Starting with the Parsha's name, Pinchas. Pinchas (or in its rather turn-of-the-century sounding anglicized form, Phineas) was basically an extra in the Torah's narrative. But he rose to the occasion, as recounted in last week's parsha, by taking matters into his own hand and heroically putting a stop to mass desecration of G-d's name. He was rewarded by becoming an honorary Kohen (and his descendants too.)
Then we have the amazing incident of the "Daughters of Tzelofchad". These five special women, Machlah, Noa, Choglah, Milkah and Tirtzah were the only offspring of their father.

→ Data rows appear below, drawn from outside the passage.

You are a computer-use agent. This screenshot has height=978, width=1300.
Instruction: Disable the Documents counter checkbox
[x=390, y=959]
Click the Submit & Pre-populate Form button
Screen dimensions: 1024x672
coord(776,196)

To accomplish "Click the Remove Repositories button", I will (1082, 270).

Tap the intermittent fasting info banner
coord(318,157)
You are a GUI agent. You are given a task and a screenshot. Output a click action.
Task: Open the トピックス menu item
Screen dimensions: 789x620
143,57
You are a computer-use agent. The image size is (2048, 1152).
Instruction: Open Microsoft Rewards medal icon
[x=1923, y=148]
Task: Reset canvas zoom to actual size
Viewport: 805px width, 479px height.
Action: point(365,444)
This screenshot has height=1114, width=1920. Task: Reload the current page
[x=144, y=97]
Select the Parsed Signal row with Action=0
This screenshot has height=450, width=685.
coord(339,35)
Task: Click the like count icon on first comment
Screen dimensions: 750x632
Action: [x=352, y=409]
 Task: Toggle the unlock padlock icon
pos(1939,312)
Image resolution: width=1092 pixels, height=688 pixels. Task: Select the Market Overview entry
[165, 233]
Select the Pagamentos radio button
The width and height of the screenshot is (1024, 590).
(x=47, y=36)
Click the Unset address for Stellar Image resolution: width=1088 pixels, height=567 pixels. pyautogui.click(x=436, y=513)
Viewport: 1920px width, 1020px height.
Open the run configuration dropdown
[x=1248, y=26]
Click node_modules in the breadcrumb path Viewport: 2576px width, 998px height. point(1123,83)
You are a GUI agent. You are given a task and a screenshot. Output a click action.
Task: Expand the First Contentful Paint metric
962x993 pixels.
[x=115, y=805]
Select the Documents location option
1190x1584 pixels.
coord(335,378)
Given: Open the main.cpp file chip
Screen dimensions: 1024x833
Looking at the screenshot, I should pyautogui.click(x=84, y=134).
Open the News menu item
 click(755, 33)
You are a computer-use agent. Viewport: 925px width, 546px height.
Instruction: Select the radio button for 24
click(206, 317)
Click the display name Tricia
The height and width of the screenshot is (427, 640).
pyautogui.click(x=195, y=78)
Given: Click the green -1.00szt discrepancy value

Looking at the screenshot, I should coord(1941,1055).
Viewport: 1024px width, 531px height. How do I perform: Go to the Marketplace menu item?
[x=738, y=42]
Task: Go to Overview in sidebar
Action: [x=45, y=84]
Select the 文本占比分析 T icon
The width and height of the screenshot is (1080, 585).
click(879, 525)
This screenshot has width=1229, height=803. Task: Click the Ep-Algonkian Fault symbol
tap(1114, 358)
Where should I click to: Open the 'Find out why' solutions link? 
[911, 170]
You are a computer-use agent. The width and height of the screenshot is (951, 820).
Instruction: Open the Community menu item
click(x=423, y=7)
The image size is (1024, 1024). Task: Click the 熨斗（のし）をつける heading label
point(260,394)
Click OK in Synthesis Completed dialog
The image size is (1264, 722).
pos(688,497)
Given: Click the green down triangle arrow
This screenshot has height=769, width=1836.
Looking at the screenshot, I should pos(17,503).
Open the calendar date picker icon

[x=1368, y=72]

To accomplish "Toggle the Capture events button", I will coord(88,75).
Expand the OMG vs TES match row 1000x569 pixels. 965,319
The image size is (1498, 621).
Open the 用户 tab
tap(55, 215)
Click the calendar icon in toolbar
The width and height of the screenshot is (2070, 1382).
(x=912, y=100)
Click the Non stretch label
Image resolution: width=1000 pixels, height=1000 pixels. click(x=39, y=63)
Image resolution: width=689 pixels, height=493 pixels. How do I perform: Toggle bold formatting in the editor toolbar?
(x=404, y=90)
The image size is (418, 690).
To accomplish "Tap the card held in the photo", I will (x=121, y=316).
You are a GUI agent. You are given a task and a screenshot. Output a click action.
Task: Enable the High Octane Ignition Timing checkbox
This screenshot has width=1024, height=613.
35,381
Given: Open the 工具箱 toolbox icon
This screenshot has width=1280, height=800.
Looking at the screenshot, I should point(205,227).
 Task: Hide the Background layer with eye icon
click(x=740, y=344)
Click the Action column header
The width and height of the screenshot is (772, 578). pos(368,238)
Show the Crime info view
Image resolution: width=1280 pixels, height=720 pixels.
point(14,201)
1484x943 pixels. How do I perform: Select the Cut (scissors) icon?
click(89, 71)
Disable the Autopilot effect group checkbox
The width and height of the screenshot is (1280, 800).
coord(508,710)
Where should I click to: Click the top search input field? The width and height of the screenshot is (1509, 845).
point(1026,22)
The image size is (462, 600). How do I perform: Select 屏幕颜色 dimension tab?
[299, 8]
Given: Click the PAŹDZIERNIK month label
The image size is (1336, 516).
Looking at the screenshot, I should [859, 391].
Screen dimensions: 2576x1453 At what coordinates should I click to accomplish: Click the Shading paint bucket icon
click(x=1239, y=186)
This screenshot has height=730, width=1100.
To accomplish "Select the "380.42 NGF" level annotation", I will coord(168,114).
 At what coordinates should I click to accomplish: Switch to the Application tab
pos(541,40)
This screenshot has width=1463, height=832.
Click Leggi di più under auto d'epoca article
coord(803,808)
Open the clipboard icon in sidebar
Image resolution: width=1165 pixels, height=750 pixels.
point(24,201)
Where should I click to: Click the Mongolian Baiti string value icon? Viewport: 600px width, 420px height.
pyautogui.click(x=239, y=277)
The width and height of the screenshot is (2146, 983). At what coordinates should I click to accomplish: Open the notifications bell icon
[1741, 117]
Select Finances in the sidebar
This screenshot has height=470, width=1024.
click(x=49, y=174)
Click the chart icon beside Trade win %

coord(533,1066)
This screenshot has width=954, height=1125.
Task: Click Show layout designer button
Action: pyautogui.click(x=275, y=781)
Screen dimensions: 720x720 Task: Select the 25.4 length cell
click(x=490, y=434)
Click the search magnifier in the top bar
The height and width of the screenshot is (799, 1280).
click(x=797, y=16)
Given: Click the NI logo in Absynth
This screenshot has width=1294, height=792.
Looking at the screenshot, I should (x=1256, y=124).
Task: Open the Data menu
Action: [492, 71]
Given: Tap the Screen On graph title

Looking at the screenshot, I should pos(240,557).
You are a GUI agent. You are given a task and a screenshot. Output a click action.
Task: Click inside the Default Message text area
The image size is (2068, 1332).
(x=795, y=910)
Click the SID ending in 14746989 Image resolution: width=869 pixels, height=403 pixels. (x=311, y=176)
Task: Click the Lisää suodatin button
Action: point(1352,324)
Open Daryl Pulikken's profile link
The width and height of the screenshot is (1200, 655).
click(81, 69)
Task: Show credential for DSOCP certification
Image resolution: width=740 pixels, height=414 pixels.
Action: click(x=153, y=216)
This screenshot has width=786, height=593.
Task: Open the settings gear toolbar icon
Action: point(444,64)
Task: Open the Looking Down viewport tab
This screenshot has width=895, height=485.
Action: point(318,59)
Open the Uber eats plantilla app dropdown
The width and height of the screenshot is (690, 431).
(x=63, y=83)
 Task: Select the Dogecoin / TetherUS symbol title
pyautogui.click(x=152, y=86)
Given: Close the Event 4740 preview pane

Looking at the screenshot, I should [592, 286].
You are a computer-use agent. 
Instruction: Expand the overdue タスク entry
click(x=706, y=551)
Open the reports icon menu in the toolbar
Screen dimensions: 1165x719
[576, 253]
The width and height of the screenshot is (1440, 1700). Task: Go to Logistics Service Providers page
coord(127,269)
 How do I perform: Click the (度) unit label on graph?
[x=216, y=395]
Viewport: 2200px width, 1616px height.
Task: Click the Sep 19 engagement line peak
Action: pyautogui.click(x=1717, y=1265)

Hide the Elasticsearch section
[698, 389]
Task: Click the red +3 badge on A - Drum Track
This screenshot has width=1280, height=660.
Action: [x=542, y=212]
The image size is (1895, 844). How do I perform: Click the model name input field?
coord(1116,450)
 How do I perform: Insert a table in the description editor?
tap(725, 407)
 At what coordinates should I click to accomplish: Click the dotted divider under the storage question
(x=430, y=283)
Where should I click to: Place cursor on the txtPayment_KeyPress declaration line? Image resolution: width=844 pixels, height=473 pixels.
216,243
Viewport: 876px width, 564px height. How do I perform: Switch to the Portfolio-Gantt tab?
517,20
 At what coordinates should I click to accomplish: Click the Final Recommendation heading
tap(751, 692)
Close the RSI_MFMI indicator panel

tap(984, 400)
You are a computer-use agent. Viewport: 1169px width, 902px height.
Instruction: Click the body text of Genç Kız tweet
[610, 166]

As their father had no sons, it seemed there would be no one to inherit his portion in the Land of Israel, as up till this point, the Torah had only mentioned inheritance passing on to sons. They stood up and spoke to Moses and Aaron, asking them if it was fair that their father should lose his portion only because he lacked sons.
G-d informed Moses that the women's claim was correct, that they themselves should inherit the land! The commentaries ask, "Why didn't the Torah mention this law earlier? Why wait until the question came up?" The answer, is that this law was destined be recorded in the Torah in the merit of these women, who could have remained silent, but chose to make their voice heard.
And finally, we read of Moses' successor Joshua. At this stage in his life, he was a student, who served Moses faithfully. But as Moses is preparing to pass away, G-d instructs him to bequeath some of his holiness to Joshua in the eyes of the whole nation, to prepare him for his role as the future leader of the Jewish people.
These men and women were not nearly as famous as others. But by acting when no one else could, their deeds carried enormous weight. In our lives, we each have a little of the zealotry of Pinchas, the bravery of Tzelofchad's daughters, and the leadership capabilities of Joshua. By knowing when to tap into these inner powers, we too can change the world for the better.